Stored records:
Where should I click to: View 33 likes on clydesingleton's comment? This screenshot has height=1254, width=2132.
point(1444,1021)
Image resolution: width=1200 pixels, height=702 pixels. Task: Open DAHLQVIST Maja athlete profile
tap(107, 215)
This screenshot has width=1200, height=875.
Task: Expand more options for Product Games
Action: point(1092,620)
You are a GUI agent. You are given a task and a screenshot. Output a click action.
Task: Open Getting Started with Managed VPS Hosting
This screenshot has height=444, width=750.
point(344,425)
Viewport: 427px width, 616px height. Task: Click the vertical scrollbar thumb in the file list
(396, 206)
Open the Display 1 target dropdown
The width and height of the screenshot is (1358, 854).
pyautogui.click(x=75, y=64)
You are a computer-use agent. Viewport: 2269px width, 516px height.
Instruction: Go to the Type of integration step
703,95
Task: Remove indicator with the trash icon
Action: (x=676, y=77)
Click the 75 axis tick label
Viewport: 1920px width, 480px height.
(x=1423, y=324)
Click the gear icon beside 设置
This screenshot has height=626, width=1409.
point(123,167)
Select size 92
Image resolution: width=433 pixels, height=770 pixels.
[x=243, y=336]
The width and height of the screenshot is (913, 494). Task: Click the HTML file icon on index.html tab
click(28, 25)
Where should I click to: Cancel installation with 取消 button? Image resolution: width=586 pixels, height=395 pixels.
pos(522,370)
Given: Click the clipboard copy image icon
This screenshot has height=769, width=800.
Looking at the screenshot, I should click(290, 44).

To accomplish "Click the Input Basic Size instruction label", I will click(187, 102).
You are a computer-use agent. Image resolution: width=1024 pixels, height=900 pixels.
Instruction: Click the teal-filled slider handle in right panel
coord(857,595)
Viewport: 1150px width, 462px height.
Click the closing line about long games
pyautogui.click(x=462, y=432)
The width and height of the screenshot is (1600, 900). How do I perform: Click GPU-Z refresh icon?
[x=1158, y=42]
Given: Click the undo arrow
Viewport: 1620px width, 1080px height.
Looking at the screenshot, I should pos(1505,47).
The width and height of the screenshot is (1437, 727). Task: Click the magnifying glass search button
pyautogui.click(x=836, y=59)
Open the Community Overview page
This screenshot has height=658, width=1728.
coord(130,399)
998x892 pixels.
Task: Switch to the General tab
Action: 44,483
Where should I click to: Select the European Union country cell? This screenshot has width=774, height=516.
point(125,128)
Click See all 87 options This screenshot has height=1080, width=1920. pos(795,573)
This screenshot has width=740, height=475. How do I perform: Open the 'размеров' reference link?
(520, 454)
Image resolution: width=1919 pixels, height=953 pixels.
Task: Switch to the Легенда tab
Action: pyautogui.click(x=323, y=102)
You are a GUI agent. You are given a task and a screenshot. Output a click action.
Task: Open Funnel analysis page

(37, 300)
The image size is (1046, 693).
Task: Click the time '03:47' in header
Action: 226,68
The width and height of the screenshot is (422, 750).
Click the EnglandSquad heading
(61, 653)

Problem description: Please retype all of the lines above exactly as they stand.

Completed task:
Where should I click to: View 33 likes on clydesingleton's comment? This screenshot has height=1254, width=2132.
point(1444,1021)
Image resolution: width=1200 pixels, height=702 pixels. Task: Open DAHLQVIST Maja athlete profile
tap(107, 215)
This screenshot has width=1200, height=875.
Task: Expand more options for Product Games
Action: point(1092,620)
You are a GUI agent. You are given a task and a screenshot. Output a click action.
Task: Open Getting Started with Managed VPS Hosting
This screenshot has height=444, width=750.
point(344,425)
Viewport: 427px width, 616px height. Task: Click the vertical scrollbar thumb in the file list
(396, 206)
Open the Display 1 target dropdown
The width and height of the screenshot is (1358, 854).
pyautogui.click(x=75, y=64)
You are a computer-use agent. Viewport: 2269px width, 516px height.
Instruction: Go to the Type of integration step
703,95
Task: Remove indicator with the trash icon
Action: (x=676, y=77)
Click the 75 axis tick label
Viewport: 1920px width, 480px height.
(x=1423, y=324)
Click the gear icon beside 设置
This screenshot has height=626, width=1409.
point(123,167)
Select size 92
Image resolution: width=433 pixels, height=770 pixels.
[x=243, y=336]
The width and height of the screenshot is (913, 494). Task: Click the HTML file icon on index.html tab
click(28, 25)
Where should I click to: Cancel installation with 取消 button? Image resolution: width=586 pixels, height=395 pixels.
pos(522,370)
Given: Click the clipboard copy image icon
This screenshot has height=769, width=800.
Looking at the screenshot, I should click(290, 44).

To accomplish "Click the Input Basic Size instruction label", I will click(187, 102).
You are a computer-use agent. Image resolution: width=1024 pixels, height=900 pixels.
Instruction: Click the teal-filled slider handle in right panel
coord(857,595)
Viewport: 1150px width, 462px height.
Click the closing line about long games
pyautogui.click(x=462, y=432)
The width and height of the screenshot is (1600, 900). How do I perform: Click GPU-Z refresh icon?
[x=1158, y=42]
Given: Click the undo arrow
Viewport: 1620px width, 1080px height.
Looking at the screenshot, I should pos(1505,47).
The width and height of the screenshot is (1437, 727). Task: Click the magnifying glass search button
pyautogui.click(x=836, y=59)
Open the Community Overview page
This screenshot has height=658, width=1728.
coord(130,399)
998x892 pixels.
Task: Switch to the General tab
Action: 44,483
Where should I click to: Select the European Union country cell? This screenshot has width=774, height=516.
point(125,128)
Click See all 87 options This screenshot has height=1080, width=1920. pos(795,573)
This screenshot has width=740, height=475. How do I perform: Open the 'размеров' reference link?
(520, 454)
Image resolution: width=1919 pixels, height=953 pixels.
Task: Switch to the Легенда tab
Action: pyautogui.click(x=323, y=102)
You are a GUI agent. You are given a task and a screenshot. Output a click action.
Task: Open Funnel analysis page

(37, 300)
The image size is (1046, 693).
Task: Click the time '03:47' in header
Action: 226,68
The width and height of the screenshot is (422, 750).
Click the EnglandSquad heading
(61, 653)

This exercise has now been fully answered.